La justice reconstituée
Publiée le 19 juillet 2011 - Actualisée le 3 octobre 2011
Afin d’expliquer la justice aux jeunes, la Maison de justice et du droit organise des reconstitutions de procès qui se déroulent en costumes au tribunal de Versailles.

Ils ont quatorze ans à peine et le temps d’une matinée, les voilà dans la peau d’un juge, d’un avocat ou d’un procureur, installés dans la cour d’assises du tribunal de grande instance de Versailles pour « rejouer » un célèbre procès. Un éveil à la justice orchestré par la Maison de justice et du droit (MJD), en partenariat avec les établissements scolaires saint-quentinois.
S’approprier les institutions
Ce jour-là, c’est une classe de 4e du collège Albert-Einstein de Magny-les-Hameaux qui prend possession des lieux. Pas intimidés par la solennité du lieu, les jeunes en robe noire investissent la cour à la manière d’un théâtre pour faire revivre un procès historique : l’affaire Calas.

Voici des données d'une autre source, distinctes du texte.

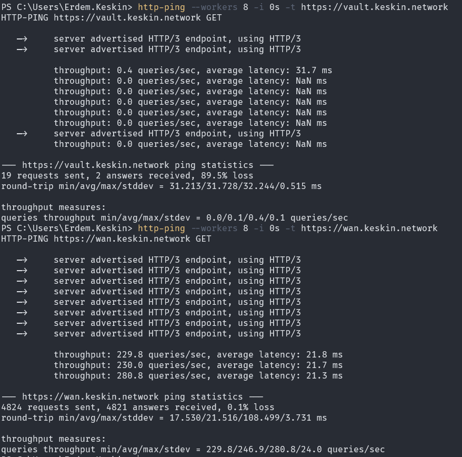The image size is (462, 457).
Task: Click the '89.5% loss' text
Action: click(227, 175)
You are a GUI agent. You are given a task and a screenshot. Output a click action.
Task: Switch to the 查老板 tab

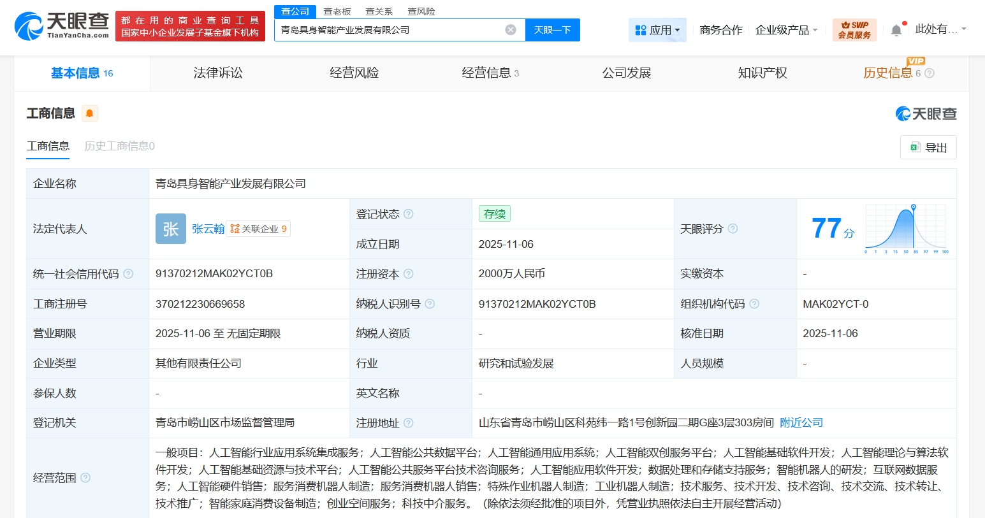[337, 11]
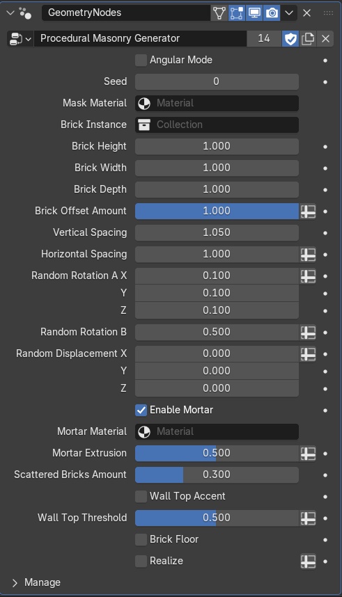
Task: Adjust the Scattered Bricks Amount slider
Action: (x=217, y=475)
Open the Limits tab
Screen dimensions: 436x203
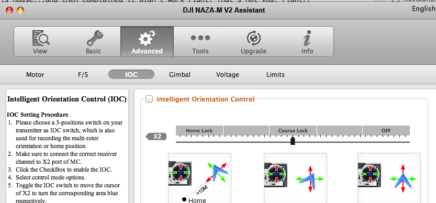coord(275,74)
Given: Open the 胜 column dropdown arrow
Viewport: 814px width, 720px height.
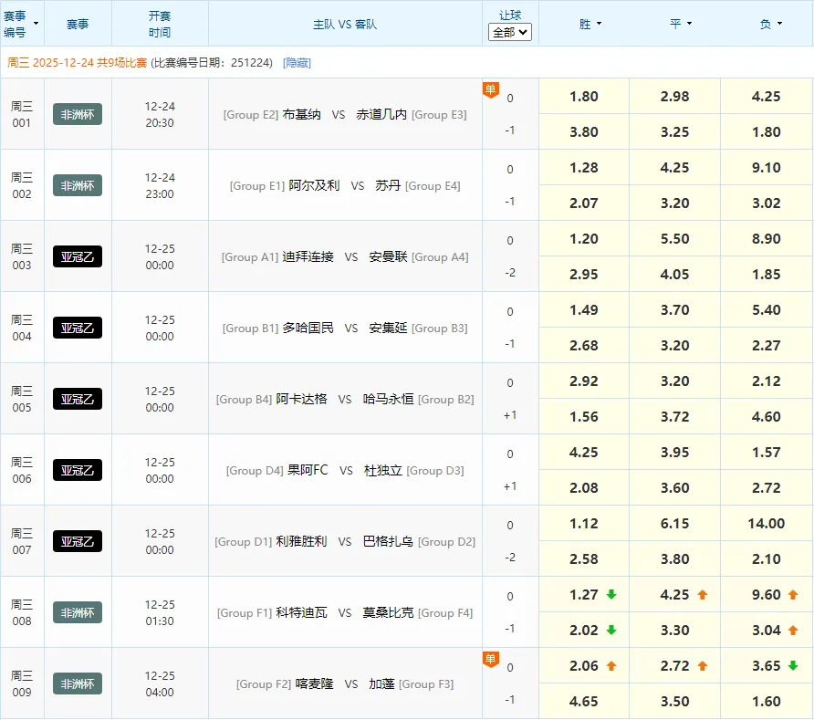Looking at the screenshot, I should point(599,25).
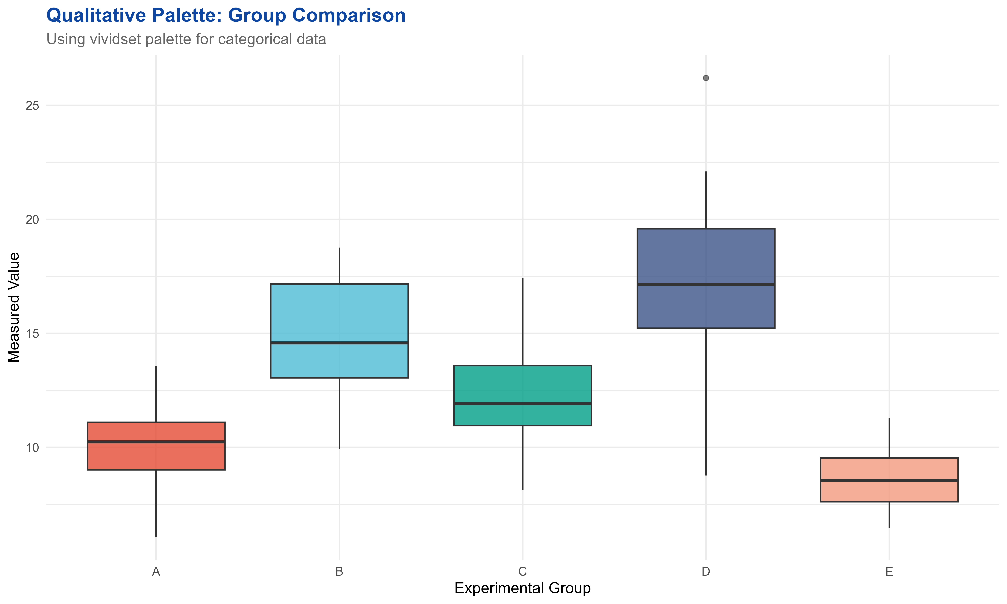Click the chart title 'Qualitative Palette: Group Comparison'

[x=226, y=15]
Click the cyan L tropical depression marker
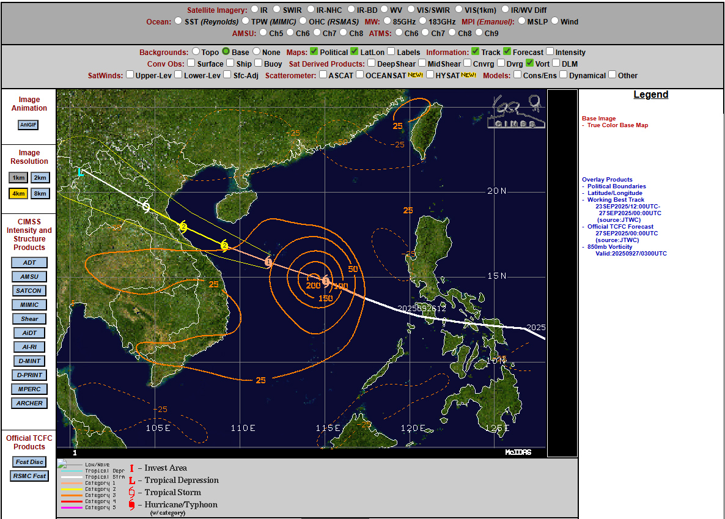The width and height of the screenshot is (725, 519). tap(80, 172)
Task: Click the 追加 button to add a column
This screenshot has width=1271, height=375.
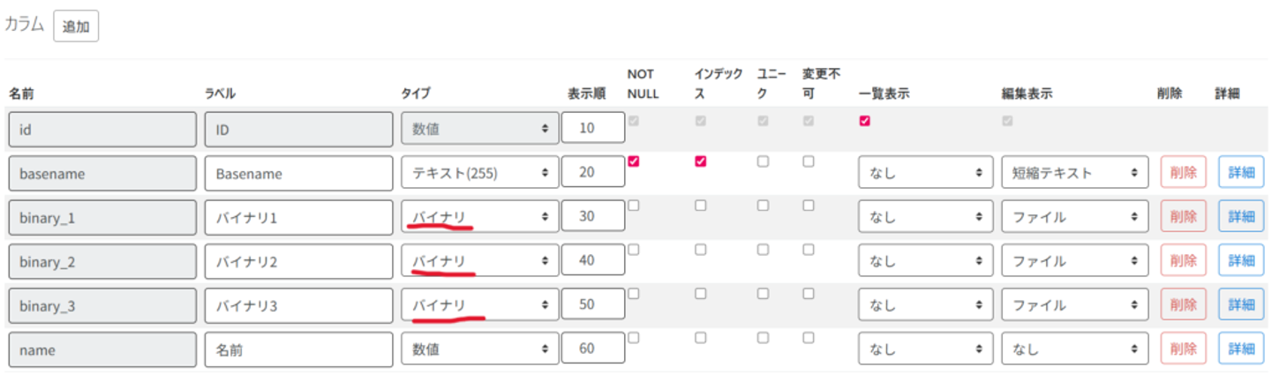Action: click(76, 26)
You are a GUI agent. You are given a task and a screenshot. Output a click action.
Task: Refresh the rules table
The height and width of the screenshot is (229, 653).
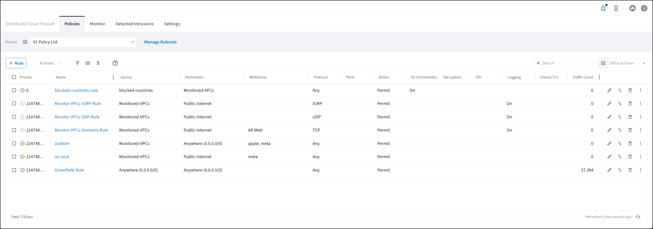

« Tous ne sont pas si à l’aise », remarque Anne Joyeux, greffière à la MJD et coordinatrice du projet. « Souvent le silence s’impose dans ce lieu qui invite à l’autorité et au respect. L’objectif est d’amener les jeunes à s’approprier les institutions, que beaucoup ne connaissent que par le biais de la télévision, et d’en faire comprendre le fonctionnement. » Avant la reconstitution finale, c’est tout un travail de préparation et de sensibilisation qui est mené dans les écoles. Qu’est-ce que la justice ? Quel est son rôle ? Quels sont les droits des accusés ? Qu’est-ce qu’un présumé innocent ?
Autant de questions qui, par le biais du jeu, sont plus facilement comprises par les jeunes. « En travaillant sur l’affaire Calas, célèbre procès du XVIIIe siècle, nous avons pu aborder les problèmes de l’intolérance religieuse et la philosophie des Lumières », constate Monique Insigui, professeure d’histoire au collège Albert-Einstein. Les élèves prennent ainsi conscience des enjeux et des conséquences d’un procès, tout en réalisant les progrès parcourus dans la justice depuis le XVIIIe siècle.
Certains, nourris par les séries américaines, n’imaginaient pas le rôle du juge d’instruction en France ni la nécessaire mise en oeuvre du droit de la défense.
Instruction civique
Florian, qui jouait le rôle de Voltaire, l’imagine désormais autrement que comme « un vieil écrivain ». « Il s’est battu pour défendre une famille et a fait changer beaucoup de choses dans la justice. Moi, je pensais qu’elle ne faisait jamais d’erreur. Finalement, elle est très humaine. » En une représentation, Florian a déjà beaucoup appris. Peut-être différemment que lors des cours d’instruction civique suivis depuis le début de l’année.
Médiation et information
Depuis sa création en 1999 à l’initiative de la communauté d’agglomération, et en partenariat avec le tribunal de grande instance de Versailles, la Maison de justice et du droit (MJD) a pour vocation de rapprocher la justice du citoyen. Lieu de médiation et d’information, elle propose également aux écoles de nombreux outils comme les reconstitutions de procès. Leurs scénarios s’inspirent de faits réels ou du jeu des « 7 affaires de justice » de la MJD.